▶ **What is being asked**:
Would you repeat exactly the part of the listing below that runs from the line containing "You are a computer-use" down to the line containing "Instruction: Select the 大白菜 product name cell", inclusive, and nothing else?

Records shown Block Start

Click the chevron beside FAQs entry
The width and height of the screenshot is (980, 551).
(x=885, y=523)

Records shown Block End
Records shown Block Start

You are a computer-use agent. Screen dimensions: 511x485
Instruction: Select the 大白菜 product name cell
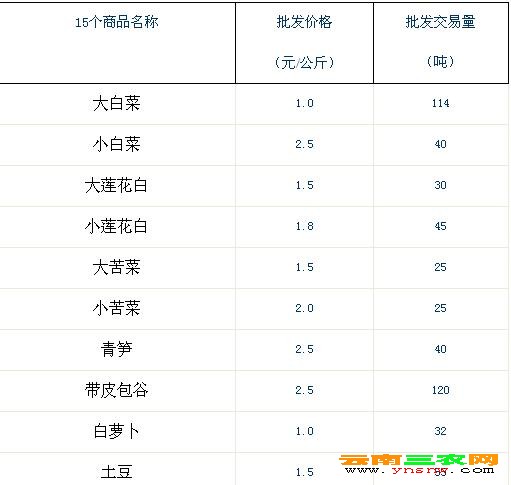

Records shown Block End

▶ **Exercise answer**:
You are a computer-use agent. Screen dimensions: 511x485
Instruction: Select the 大白菜 product name cell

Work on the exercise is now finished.